Louis d'Oger, Marquis de Cavoye

Louis d'Ogier, or d'Augier, Marquis de Cavoye (1640 – 1716) was a French aristocrat, childhood friend of King Louis XIV and Grand Marshall of the Royal Household at Versailles.

==Early life==
Cavoye's father, François Ogier or Augier, Seigneur de Cavoye, was a French army officer killed in the service of the crown in 1641 at the Siege of Bapaume following the Battle of La Marfée; the young Cavoye was subsequently reared at the French court alongside the Dauphin, the future King Louis XIV, who was three years his junior — the two became close lifelong friends.

==Career==
Despite his friendship with the King, in 1668, Cavoye was imprisoned in the Conciergerie for two years following a duel with Marquis de Courcelles; the two had quarrelled over rumours spread by Hortense Mancini that Cavoye was having an affair with Courcelles's wife, who was also reputed to be the lesbian lover of Mancini.

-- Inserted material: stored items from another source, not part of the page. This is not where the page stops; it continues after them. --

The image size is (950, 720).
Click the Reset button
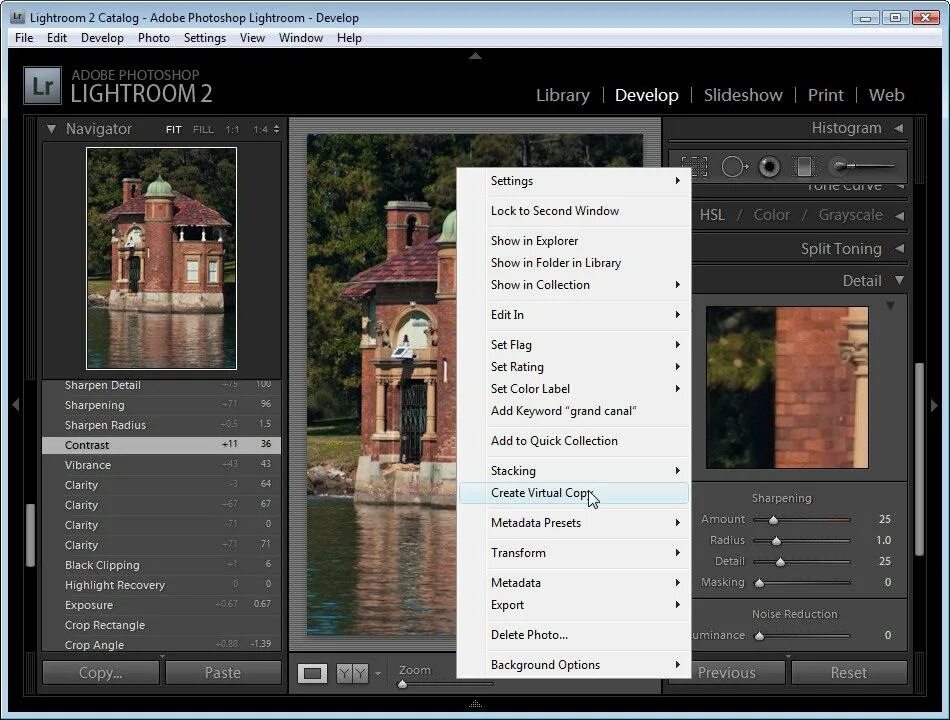[849, 673]
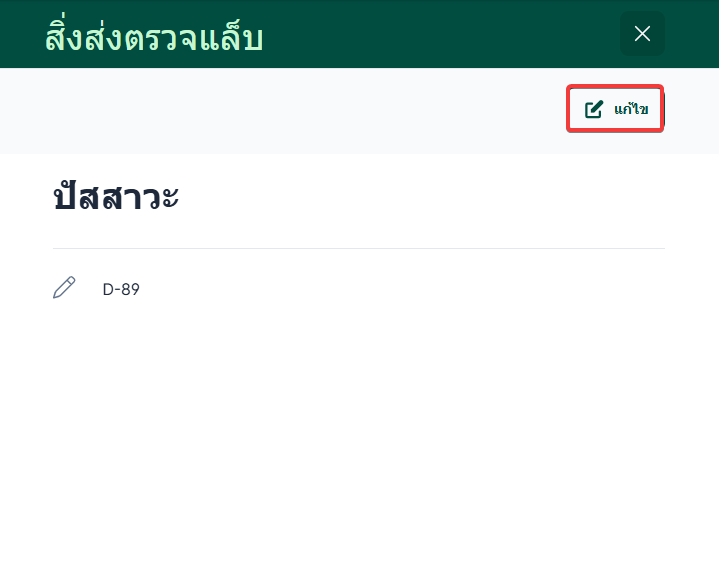719x561 pixels.
Task: Click the X icon in green header
Action: coord(642,34)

However, as a Favourite of the king, his imprisonment was far from onerous, and he enjoyed many privileges. The dual was fought, in the early morning, in Paris's Le Marais; both dualists were uninjured, but had contravened a strict Royal ban on duelling. Both men served the full two-year sentence.

In 1677, the scandal behind him, d'Oger was made Grand Marshall of the Royal Household (Maréchal des logis du roi). D'Oger was appointed Aide de Camp to the king in 1684.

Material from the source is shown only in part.